Her parched throat objected. No, she couldn’t wait. To most people, the sensation of thirst was an inconvenience. But then, most people didn’t know the minute-by-minute torture of going without water for days at a stretch.

Alex slid her feet into a pair of worn slippers and made her way out of the bedchamber, through the corridor, and down the stairs with silent footsteps. Being small-statured had a few benefits, and stealth was one of them.

In the kitchen, she found the kettle on the stove. It still held some cooled water. She gulped down one cupful, then a second, and yet another still.

Once her thirst was slaked, she turned to make her way back upstairs.

Thump. Thump.

She eyed the closed door to Mr. Reynaud’s private retreat.

Thump. Thump. Thump.

The dull rhythmic sound ceased, and then started anew, and despite her misgivings, Alex put her ear to the door.

Now the thumping sounded more like banging. Something hitting the wall, again and again. Not just banging, but intermittent grunting.

She shouldn’t be listening to this, but she couldn’t pry her ear from the door. The sense of sordid fascination was irresistible.
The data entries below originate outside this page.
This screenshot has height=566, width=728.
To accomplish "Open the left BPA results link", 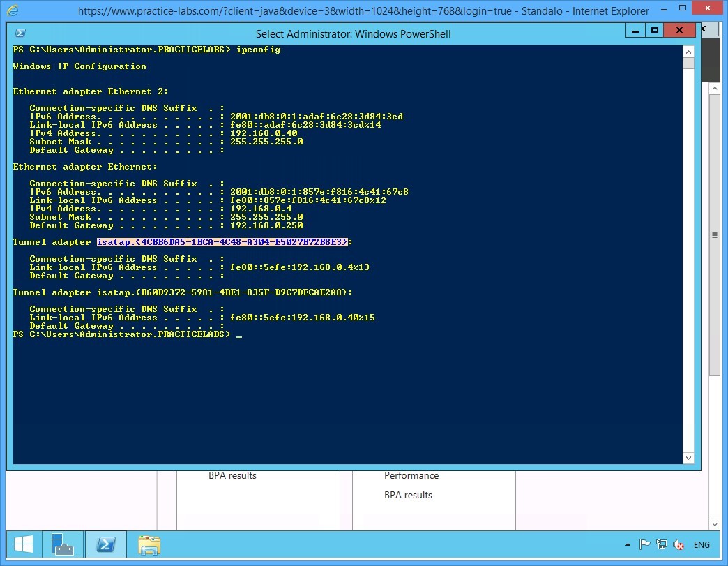I will pos(232,475).
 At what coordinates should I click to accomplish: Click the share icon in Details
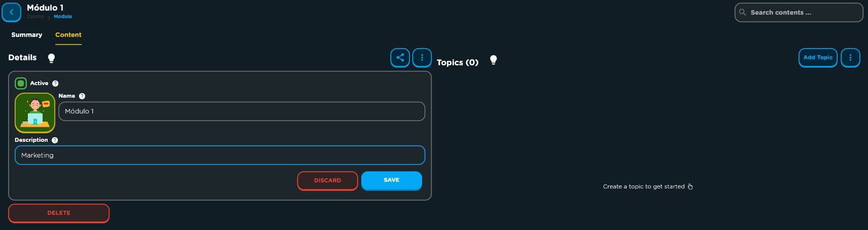tap(400, 58)
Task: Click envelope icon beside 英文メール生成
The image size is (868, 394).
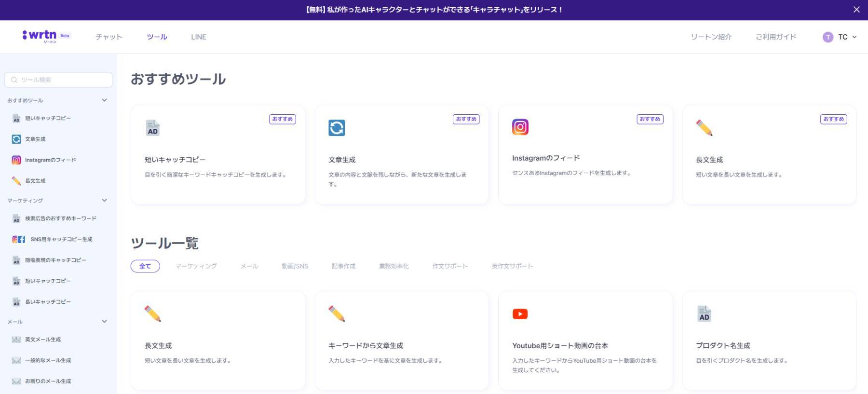Action: coord(16,340)
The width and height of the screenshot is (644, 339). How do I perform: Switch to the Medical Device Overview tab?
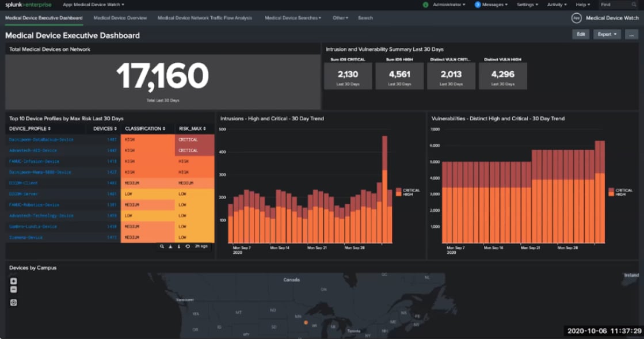120,18
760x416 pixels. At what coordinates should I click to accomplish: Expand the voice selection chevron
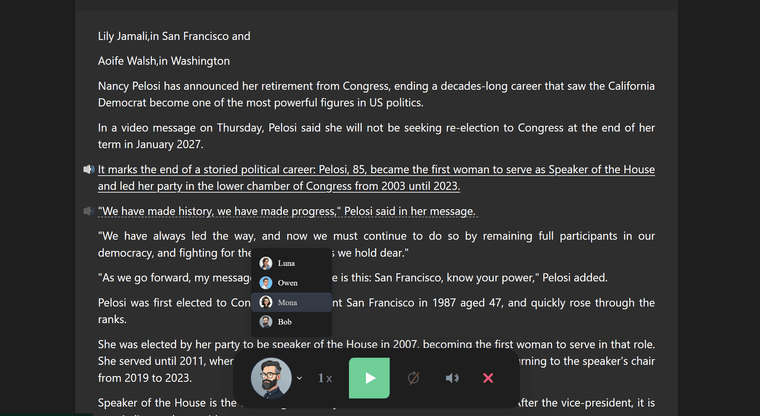(x=299, y=378)
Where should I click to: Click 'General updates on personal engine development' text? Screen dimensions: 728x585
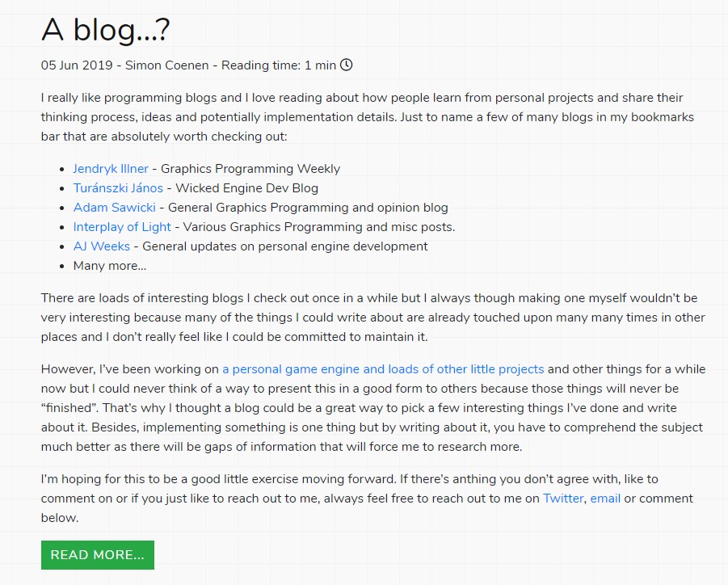tap(284, 246)
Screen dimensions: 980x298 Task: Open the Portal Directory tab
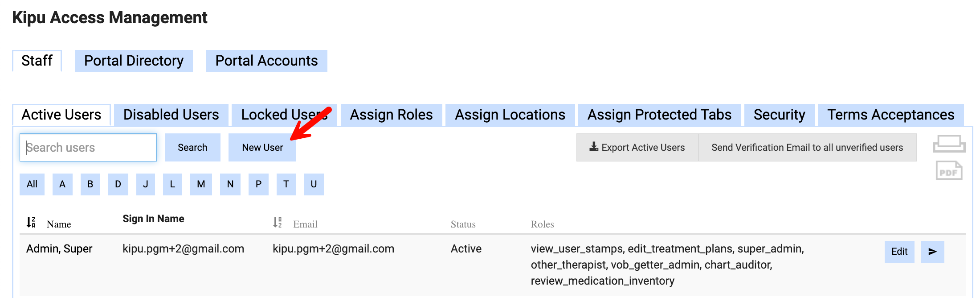pos(134,61)
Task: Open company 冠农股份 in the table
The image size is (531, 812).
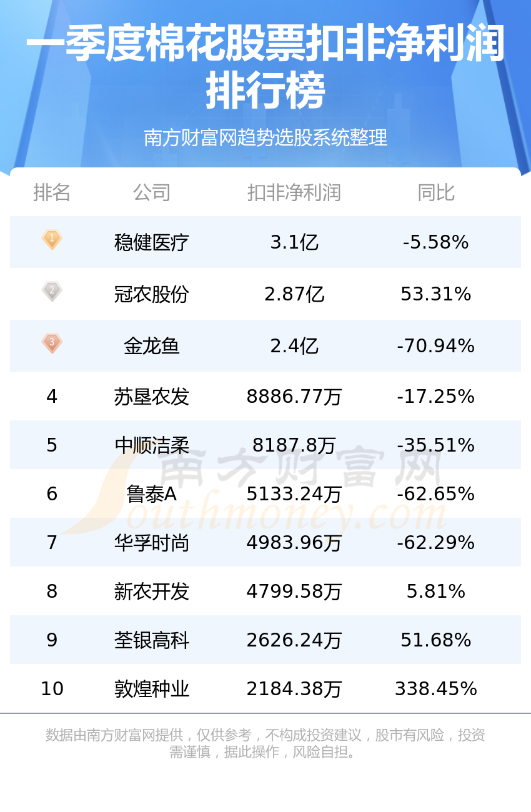Action: pos(152,294)
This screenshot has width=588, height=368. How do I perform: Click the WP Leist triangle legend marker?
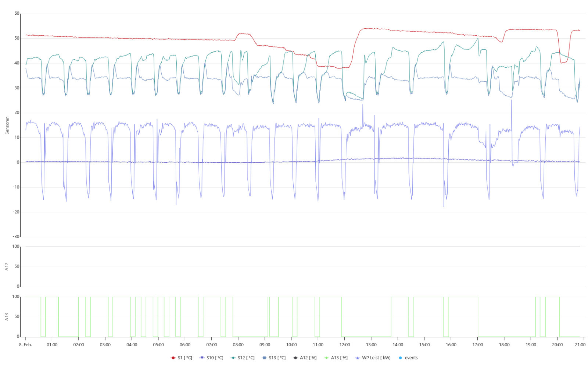coord(358,358)
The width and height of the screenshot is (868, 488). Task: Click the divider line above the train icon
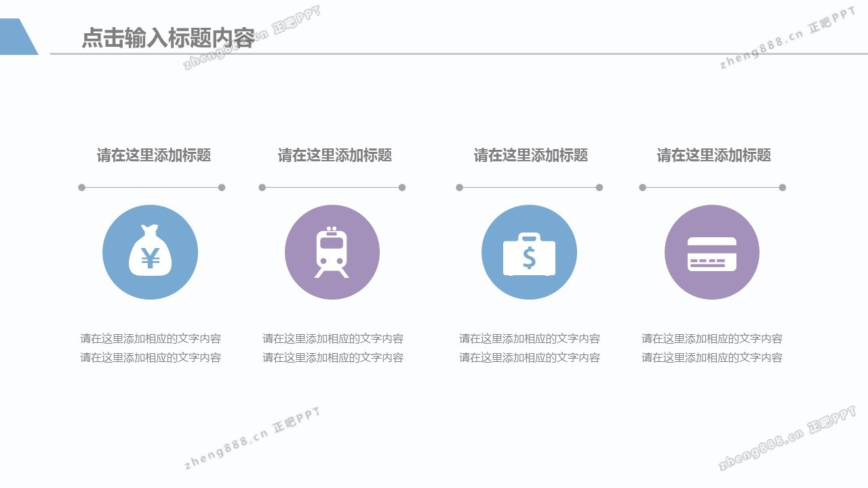point(332,188)
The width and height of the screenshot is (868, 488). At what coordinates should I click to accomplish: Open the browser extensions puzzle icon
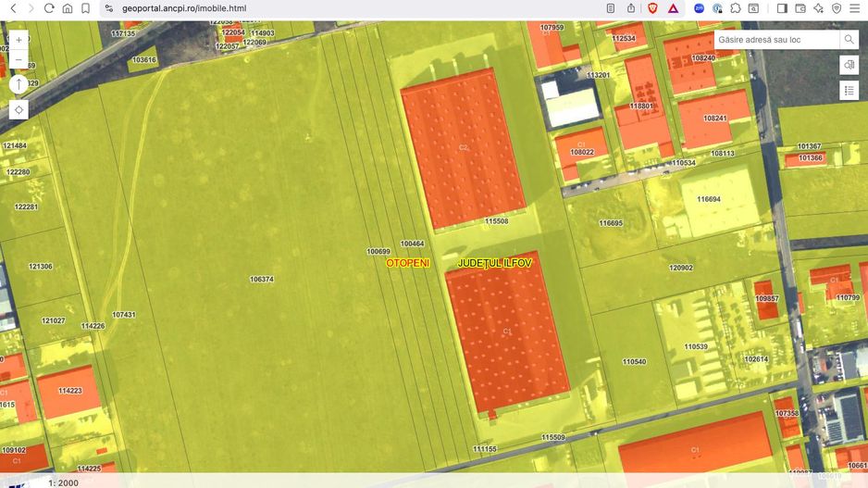pyautogui.click(x=736, y=8)
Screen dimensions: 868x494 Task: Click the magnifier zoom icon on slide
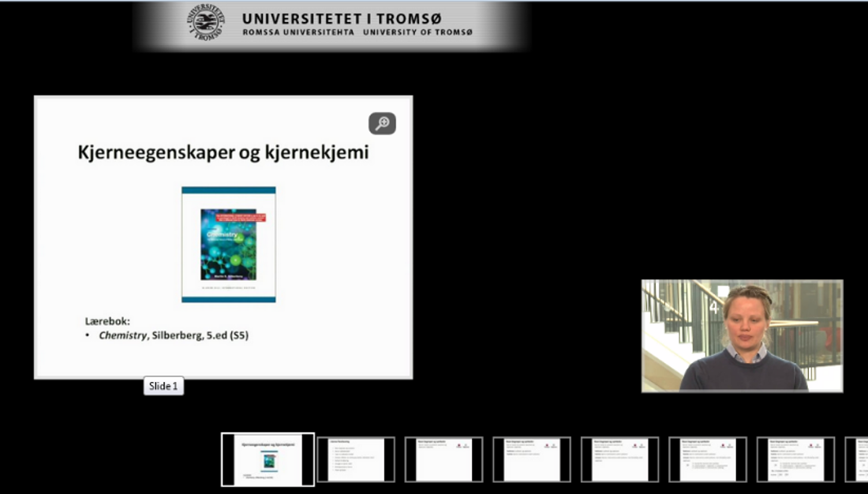(382, 123)
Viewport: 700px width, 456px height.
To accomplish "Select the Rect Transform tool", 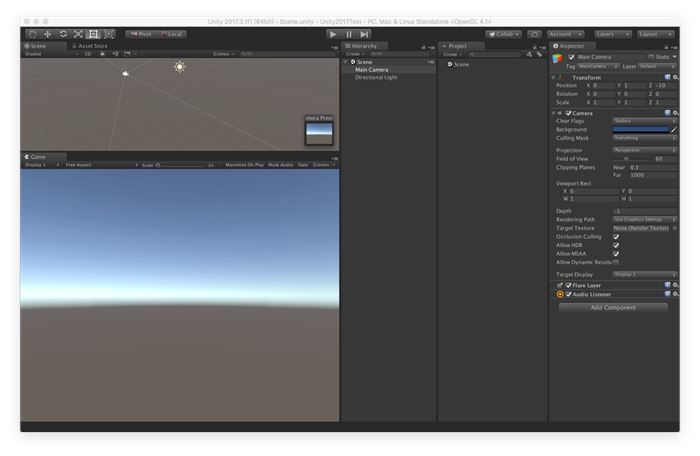I will click(x=93, y=34).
All went quiet once again. She pressed her ear tightly to the door and held her breath, eliminating the distracting sound of her own inhalation. Then:

Bang-bang-bang.

Crash.

And a deep, harsh sound that was part growl, part barbaric shout.

She clapped a hand to her mouth. She was so absorbed by the struggle not to laugh, she didn’t notice the heavy footfalls until they were just on the other side of the door. The door latch turned.

No time for escape.

The door swung open.

She jumped back, clapping both hands over her eyes. “I didn’t see anything.”

“I swear it,” she said. “I didn’t see anything at all.”

Chase stared at his governess. She stood there with a finger-blindfold clamped over her eyes, dressed in a simple shift. Shadows skimmed contours of the form beneath it. “I should think snooping is beneath you, Miss Mountbatten.”